PROBLEM: All pictures are to be excluded when the data below is output verbatim.

[Opening GIVEN INFORMATION section]

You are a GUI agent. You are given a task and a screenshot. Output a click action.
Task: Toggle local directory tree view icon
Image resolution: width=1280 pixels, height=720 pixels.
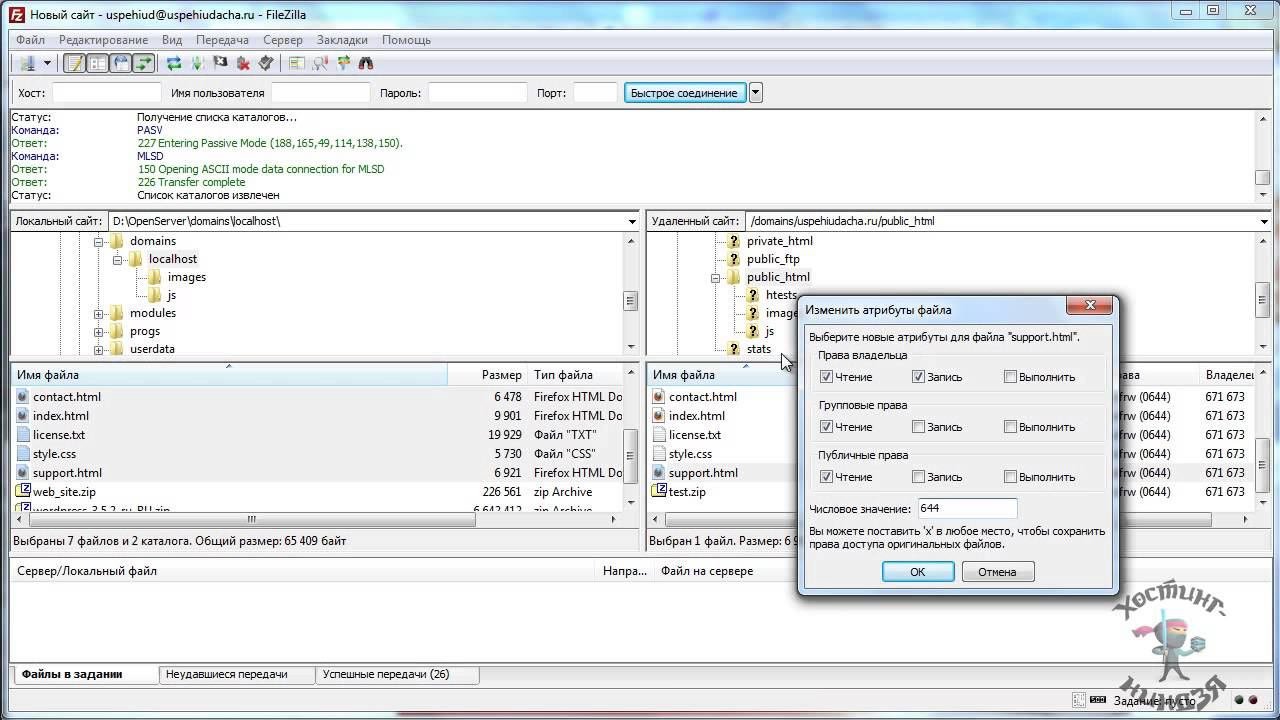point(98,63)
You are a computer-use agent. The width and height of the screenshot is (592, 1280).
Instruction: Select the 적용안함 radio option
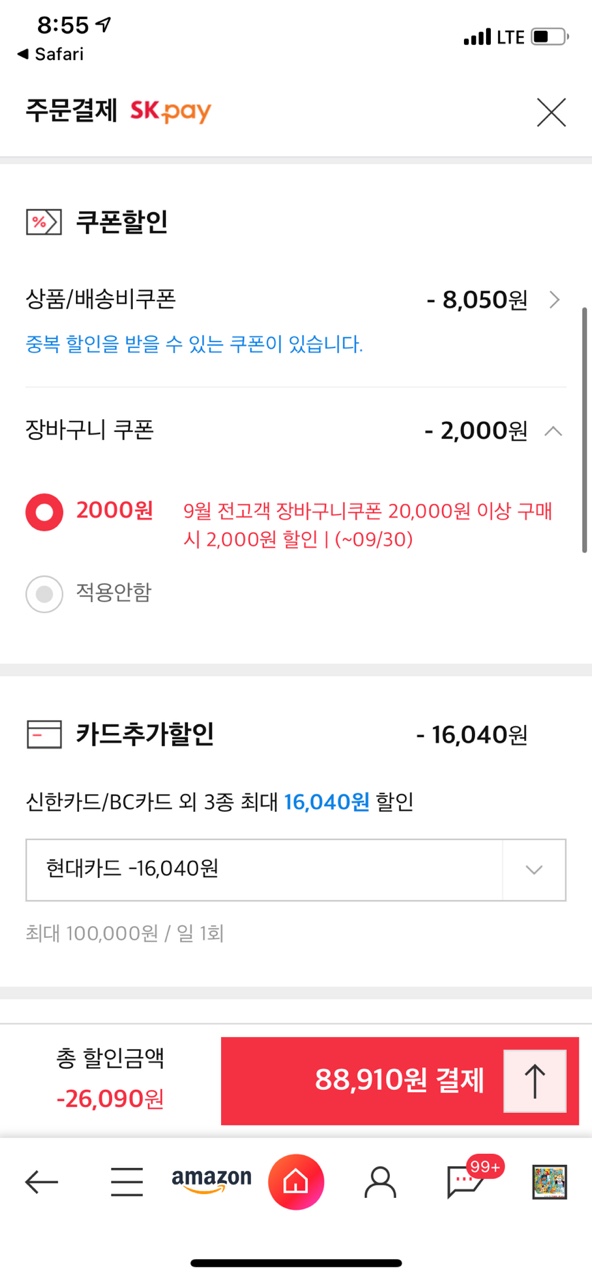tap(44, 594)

[Closing GIVEN INFORMATION section]

SOLUTION FOR THIS PROBLEM:
You are a GUI agent. You are given a task and a screenshot. Output a click action.
Task: Toggle local directory tree view icon
Image resolution: width=1280 pixels, height=720 pixels.
point(98,63)
You are a computer-use agent. The width and height of the screenshot is (592, 1280).
Instruction: Select the 적용안함 radio option
tap(44, 594)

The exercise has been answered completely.